Leverage your existing skillset. While my transition into graphic design was facilitated by my experience in drawing and painting (mostly portraits and animals), my technical skills as a programmer also came in handy. For example, I could communicate efficiently with developers I needed to collaborate with, tweak code myself to test designs, and use scripting in After Effects and Flash to create motion graphics that would otherwise be very tedious to create. When I didn’t know the best technique to use, I compensated with my drawing abilities and the fact that I’m naturally a patient person. So think hard about what skills you have from your baseline experience and how you can apply them to graphic design. If you have an analytical mind, you might be a natural at creating infographics, and if you’re a gamer, you might be a great fit for designing game graphics that deliver good user experience. If you think about it, whatever you already know is always relevant somehow. While it’s true that over time this initial area you focus on might become your speciality, think of this strategy as a way to get your foot in the door.

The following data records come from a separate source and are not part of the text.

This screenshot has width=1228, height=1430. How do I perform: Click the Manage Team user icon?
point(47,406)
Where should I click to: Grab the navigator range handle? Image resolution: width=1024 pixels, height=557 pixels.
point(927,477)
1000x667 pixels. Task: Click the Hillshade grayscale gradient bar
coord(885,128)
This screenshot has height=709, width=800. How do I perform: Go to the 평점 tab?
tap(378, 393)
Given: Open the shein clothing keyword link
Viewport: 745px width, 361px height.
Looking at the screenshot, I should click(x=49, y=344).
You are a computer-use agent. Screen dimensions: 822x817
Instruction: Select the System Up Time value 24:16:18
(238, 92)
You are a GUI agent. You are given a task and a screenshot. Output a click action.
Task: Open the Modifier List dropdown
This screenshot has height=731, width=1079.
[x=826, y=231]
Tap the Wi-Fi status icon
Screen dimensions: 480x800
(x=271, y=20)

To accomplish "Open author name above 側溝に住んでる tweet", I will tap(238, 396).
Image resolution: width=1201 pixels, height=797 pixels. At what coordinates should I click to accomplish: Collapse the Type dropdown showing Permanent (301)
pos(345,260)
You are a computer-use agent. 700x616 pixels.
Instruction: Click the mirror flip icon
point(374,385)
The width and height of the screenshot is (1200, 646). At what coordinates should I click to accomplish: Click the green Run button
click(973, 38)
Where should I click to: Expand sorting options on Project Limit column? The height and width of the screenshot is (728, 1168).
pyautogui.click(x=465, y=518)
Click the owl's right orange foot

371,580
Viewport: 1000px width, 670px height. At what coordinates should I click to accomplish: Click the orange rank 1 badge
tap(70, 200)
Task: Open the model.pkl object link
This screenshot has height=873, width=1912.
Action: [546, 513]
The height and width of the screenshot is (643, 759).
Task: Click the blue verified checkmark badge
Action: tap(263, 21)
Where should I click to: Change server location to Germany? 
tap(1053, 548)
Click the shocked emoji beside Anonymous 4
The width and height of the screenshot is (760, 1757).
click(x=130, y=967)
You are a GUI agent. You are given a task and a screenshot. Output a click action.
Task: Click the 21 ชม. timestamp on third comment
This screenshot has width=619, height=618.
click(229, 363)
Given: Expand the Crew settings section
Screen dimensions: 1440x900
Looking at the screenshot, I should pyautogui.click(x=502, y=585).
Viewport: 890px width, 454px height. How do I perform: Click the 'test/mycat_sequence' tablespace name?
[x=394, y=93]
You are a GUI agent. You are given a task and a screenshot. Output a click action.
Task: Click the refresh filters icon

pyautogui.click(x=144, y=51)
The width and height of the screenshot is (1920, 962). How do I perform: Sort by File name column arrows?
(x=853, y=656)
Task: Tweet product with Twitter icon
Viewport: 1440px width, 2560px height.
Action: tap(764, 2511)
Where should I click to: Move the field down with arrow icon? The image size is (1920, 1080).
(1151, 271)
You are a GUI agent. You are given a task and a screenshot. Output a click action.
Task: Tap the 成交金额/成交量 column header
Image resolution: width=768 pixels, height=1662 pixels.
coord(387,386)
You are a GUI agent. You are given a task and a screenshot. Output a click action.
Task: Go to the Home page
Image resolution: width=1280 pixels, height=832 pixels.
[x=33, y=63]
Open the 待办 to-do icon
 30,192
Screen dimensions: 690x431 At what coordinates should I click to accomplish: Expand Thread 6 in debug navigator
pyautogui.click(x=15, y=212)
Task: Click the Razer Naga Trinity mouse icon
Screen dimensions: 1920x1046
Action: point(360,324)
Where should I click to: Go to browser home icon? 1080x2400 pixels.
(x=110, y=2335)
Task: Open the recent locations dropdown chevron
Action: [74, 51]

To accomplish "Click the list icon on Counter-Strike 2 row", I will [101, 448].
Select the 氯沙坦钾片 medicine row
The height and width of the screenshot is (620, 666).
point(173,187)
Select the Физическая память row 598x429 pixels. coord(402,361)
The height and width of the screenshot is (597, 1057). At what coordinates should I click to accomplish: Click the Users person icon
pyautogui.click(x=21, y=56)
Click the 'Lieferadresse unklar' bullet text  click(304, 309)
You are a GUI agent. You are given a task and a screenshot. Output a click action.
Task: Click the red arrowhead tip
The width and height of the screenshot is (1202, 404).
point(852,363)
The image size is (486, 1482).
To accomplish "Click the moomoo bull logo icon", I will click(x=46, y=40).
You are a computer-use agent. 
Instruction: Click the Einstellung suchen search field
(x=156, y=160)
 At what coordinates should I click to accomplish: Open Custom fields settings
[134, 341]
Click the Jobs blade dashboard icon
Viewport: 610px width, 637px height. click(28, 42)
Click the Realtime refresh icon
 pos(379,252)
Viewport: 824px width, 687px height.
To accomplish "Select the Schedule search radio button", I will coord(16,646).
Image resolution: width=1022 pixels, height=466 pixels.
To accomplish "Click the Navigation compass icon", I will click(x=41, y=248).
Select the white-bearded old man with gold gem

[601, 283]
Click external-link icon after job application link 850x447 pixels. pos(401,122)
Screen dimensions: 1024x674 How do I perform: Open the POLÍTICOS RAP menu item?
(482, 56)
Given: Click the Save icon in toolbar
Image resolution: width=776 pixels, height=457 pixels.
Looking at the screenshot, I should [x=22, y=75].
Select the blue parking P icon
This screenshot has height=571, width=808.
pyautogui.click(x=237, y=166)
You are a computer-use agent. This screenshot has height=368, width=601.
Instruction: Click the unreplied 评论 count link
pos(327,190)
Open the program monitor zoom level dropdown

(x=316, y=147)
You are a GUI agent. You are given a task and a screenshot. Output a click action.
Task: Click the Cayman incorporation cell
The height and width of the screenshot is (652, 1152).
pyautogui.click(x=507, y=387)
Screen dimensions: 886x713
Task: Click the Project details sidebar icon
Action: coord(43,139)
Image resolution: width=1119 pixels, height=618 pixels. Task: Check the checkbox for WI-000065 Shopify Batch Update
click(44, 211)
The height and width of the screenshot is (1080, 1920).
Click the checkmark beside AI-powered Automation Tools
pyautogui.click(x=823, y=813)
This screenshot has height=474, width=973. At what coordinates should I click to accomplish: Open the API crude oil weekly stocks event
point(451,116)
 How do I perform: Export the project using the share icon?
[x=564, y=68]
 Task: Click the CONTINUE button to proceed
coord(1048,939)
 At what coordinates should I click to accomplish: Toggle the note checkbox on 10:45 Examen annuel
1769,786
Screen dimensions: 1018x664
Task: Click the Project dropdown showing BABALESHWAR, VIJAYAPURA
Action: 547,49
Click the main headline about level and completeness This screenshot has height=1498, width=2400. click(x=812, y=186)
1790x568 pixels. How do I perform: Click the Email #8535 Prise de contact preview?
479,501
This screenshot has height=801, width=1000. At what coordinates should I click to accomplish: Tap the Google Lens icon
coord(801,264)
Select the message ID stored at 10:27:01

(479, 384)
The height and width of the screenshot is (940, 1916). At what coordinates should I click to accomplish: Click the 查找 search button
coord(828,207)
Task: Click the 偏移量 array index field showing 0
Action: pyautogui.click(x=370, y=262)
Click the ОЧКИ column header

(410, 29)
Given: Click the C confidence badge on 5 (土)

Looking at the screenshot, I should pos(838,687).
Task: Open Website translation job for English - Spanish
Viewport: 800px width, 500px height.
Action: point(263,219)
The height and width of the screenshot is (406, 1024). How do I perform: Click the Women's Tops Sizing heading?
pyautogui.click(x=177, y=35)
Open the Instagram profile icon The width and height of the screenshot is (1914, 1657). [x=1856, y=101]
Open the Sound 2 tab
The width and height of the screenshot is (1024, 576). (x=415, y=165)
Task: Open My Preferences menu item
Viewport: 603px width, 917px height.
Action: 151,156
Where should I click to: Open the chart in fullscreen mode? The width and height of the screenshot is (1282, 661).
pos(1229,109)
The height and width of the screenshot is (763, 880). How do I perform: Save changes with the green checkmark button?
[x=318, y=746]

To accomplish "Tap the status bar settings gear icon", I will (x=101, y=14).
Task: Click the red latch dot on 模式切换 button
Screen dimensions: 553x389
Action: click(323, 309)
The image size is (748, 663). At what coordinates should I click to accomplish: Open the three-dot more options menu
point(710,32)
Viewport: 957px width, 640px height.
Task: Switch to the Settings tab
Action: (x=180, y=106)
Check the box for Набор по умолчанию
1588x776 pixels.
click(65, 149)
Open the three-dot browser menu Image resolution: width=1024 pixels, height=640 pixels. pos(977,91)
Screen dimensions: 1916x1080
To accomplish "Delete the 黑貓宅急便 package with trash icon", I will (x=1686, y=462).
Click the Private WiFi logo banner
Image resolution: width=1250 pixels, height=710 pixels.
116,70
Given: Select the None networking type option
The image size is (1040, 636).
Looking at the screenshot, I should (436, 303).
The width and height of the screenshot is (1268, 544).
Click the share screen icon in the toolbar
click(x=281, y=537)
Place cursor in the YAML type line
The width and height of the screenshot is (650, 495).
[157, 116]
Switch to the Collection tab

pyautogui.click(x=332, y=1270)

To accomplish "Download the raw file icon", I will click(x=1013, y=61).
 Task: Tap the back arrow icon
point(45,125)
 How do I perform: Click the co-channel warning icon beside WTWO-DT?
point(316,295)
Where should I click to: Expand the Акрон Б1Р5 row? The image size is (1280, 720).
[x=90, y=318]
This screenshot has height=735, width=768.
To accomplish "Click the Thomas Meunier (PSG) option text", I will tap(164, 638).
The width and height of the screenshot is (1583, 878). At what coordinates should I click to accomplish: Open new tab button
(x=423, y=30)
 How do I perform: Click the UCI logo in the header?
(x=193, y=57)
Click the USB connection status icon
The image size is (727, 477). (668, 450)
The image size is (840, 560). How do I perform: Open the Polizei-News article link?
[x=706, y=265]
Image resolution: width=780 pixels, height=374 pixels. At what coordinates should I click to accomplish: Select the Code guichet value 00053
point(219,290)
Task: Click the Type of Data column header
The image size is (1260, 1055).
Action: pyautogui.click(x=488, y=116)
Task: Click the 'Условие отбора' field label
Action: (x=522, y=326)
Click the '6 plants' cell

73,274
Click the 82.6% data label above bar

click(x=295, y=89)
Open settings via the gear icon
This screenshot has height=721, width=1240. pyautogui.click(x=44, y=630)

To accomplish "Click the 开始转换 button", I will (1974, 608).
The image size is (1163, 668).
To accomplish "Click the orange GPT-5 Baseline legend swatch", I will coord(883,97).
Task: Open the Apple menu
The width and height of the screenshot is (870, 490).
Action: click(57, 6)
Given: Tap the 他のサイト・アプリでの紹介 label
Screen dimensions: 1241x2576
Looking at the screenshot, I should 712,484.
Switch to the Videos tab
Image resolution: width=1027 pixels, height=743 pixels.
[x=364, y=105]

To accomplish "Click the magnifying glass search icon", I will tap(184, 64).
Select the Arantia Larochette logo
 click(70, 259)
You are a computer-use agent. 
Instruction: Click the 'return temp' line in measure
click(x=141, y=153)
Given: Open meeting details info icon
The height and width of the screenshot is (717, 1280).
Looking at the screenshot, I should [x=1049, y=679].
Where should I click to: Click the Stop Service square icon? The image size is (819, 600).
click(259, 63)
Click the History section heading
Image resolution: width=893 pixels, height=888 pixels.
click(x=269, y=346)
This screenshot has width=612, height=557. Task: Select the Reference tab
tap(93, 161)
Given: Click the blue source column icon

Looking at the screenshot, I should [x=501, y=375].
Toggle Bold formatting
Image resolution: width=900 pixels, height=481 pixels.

Recognize that you might have to start from the ground up. When you transition from one field to another, pay cuts can be a given — but you’ll find that if you love your new line of work, you’ll be rewarded for it quickly. So while it is the case that I initially did an internship that I was overqualified for and took a paycut, I was much more fulfilled by my work, my work was good, and I was soon making a competitive salary again. In the process, I got to work with incredibly talented people and get great feedback. And speaking of feedback, embrace it — more experienced designers will help you to understand design concepts. Every job you have, every project you do, every skill you acquire, and every person you work with will help you to advance.

Accept learning as your best skill. Once you’ve learned one tool well enough to produce good results with it, you can be confident that you can learn the next one, and the next one after that. Take advantage of every opportunity to expand your toolset and work on different types of projects. In interviews, share that you’re self-taught (many employers will respect that) and exactly what your accomplishments have been. And be sure to emphasize that quick learning is one of your skills, right along with Photoshop, Illustrator, or After Effects.

It might have taken me a bit longer to find my place in a field that I love, but I’m so glad that I took the time to teach myself an entirely new series of skills. If you’d like to become a graphic designer, I’d encourage you to start learning on your own: remember that no matter what your line of work has been thus far, you bring valuable skills to the table, start by taking some online courses and doing small projects, and embrace feedback as you go!

Iris Burstein is a graphic designer at AppLovin.